As the administration has pointed out in defense of its plan to commandeer the bankruptcy process, asset sales (known as 363 sales, based on the relevant provision) have become a common feature of Chapter 11 cases in the last 20 years. What makes the Chrysler plan unique, and makes it similar to the receiverships of the New Dealers’ era, is that it is not really a sale at all. It is a pretend sale and its main purpose is to eliminate the pesky creditors who might otherwise interfere with the government’s plans.
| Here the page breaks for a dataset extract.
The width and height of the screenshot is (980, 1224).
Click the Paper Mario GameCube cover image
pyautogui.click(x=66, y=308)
It also seems to flout bankruptcy’s priority rules by giving Chrysler’s employees (who are general creditors) a big stake in New Chrysler while forcing senior lenders to take a major haircut. The usual rule is that senior creditors must be paid in full before lower priority creditors are entitled to anything.
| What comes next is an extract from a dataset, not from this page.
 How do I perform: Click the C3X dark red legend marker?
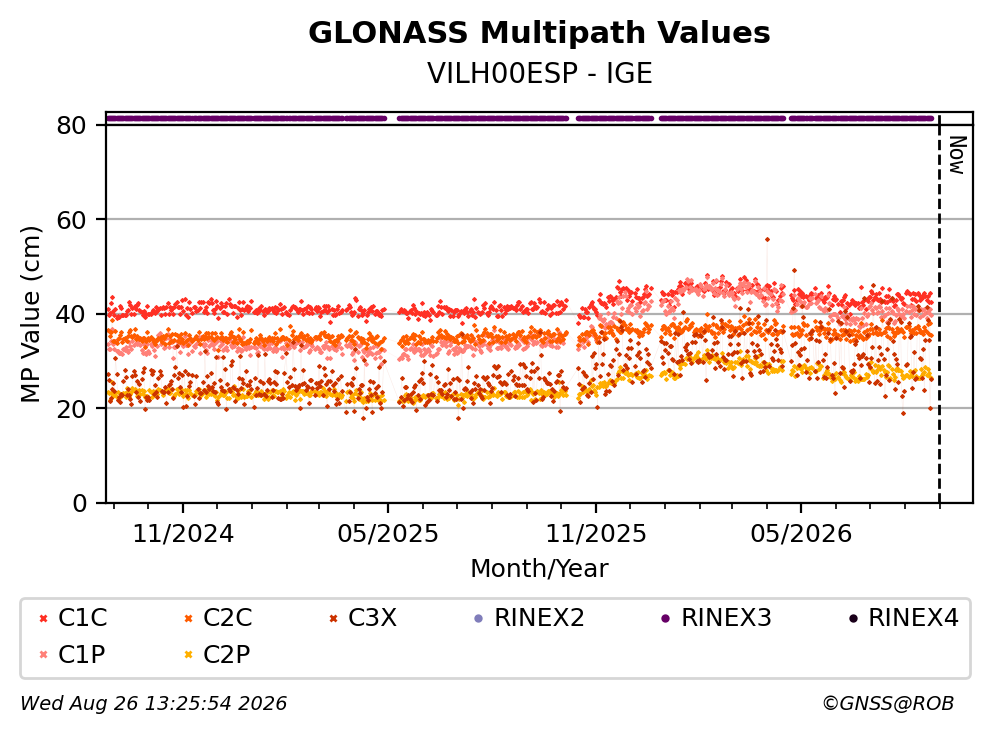tap(333, 618)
Why I Am Freaking Out. “BTW, to compare what’s going on at GM and Chrysler today to Chrysler in 1980 is apples and Agent Orange: In 1980, the US government guaranteed Chrysler’s bonds. In 2009, the US government is guaranteeing CHRYSLER—and GM too.)” True. Unlike Obama, Jimmy Carter didn’t promise to warranty the transmission on your Plymouth mini-van. More:
Moreover, Team Obama hasn’t presented any rationale for the de facto nationalization of Chrysler and GM—so what’s to stop any other industry (or union) from asking to be nationalised? I’m not one of these fools who says that any state-run enterprise is “Communist” or “Socialist”—I would prefer bankruptcy for an insolvent business, but on principle I have no problem with a government takeover of a business or industry, so long as there is a clear, compelling, non-trivial, non-political reason, and so long as there is a clear horizon for the exit of the government, if the interference was for exigent or unique reasons. But the arbitrary de facto nationalization of Chrysler and GM through this sham (and probably illegal) pre-pack bankruptcy has no rationale, no raison d’etre, aside from propping up some union (which is receiving a shockingly sweet and possibly illegal deal in the Chrysler case, a deal presumably to be repeated in the imminent GM bankruptcy)—the way it’s being done makes no rational business sense, but makes terrific POLITICAL sense. These are the twin problems with Team Obama and their auto industry meddling: It’s not that they are meddling in the private sector, it’s that they’re giving priority to political considerations over financial or macroeconomic considerations, and they’re meddling without a clear and compelling rationale, opening the door for every private business to seek state subsidy so long as they have the political muscle to get the sweet taxpayer-financed deal out of Team Obama.